** start **

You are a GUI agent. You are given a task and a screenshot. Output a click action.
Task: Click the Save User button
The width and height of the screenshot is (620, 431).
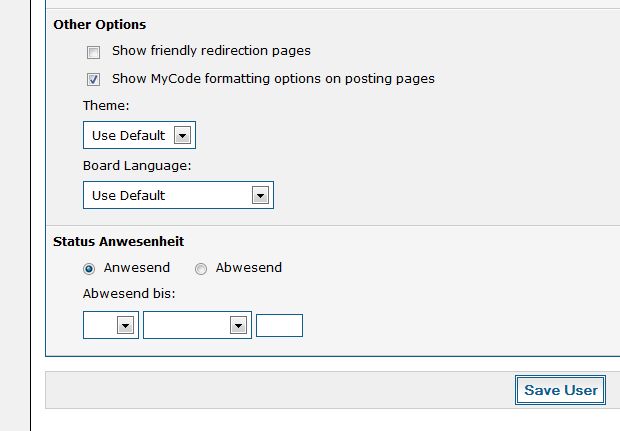pyautogui.click(x=560, y=390)
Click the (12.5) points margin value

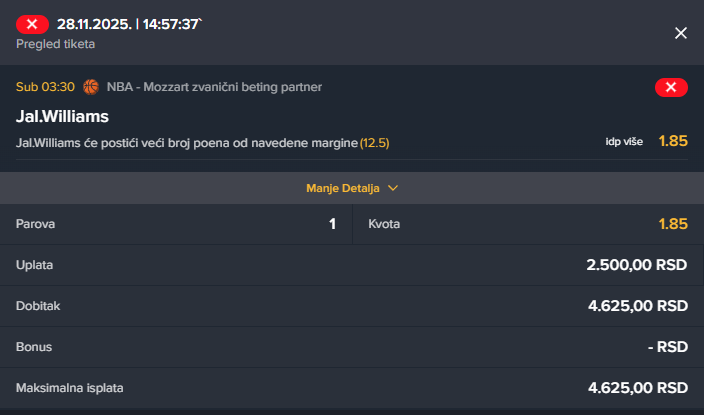(x=374, y=143)
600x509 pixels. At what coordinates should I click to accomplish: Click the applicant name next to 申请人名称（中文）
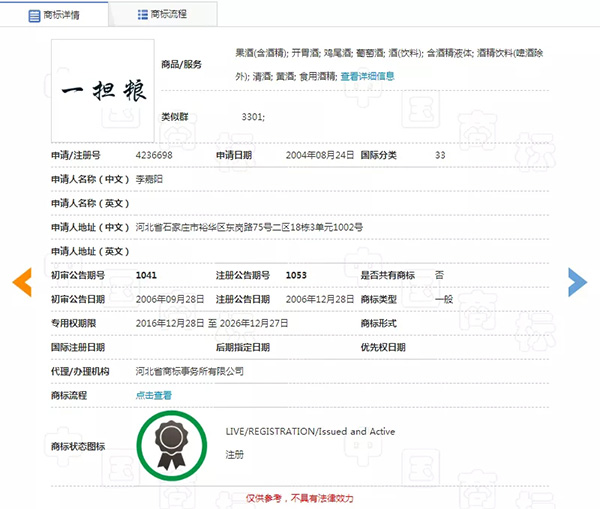[x=150, y=180]
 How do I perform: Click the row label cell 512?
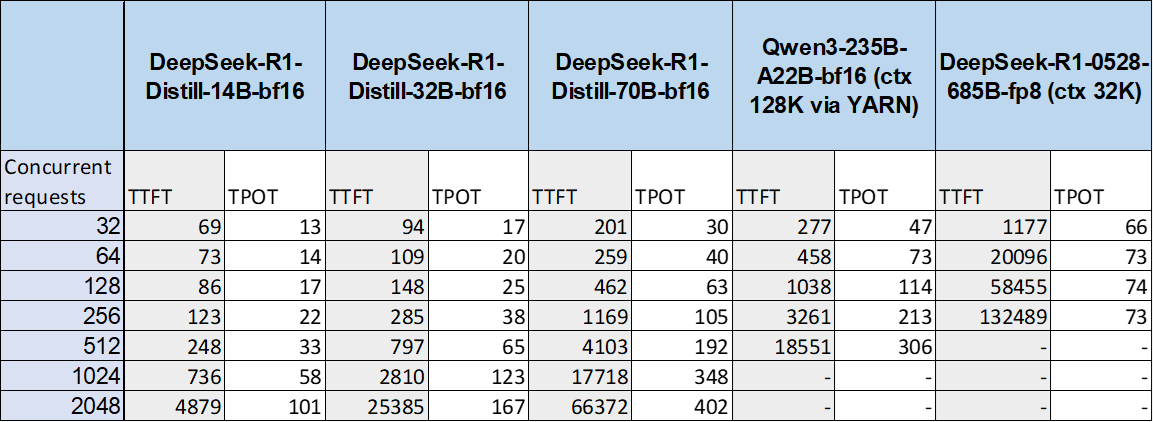click(x=62, y=347)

** end **

Objective: Pull out every line in the items above that contains the string "screenshot", and list those lines in their original order.

Full answer:
You are a GUI agent. You are given a task and a screenshot. Output a click action.
The width and height of the screenshot is (620, 431).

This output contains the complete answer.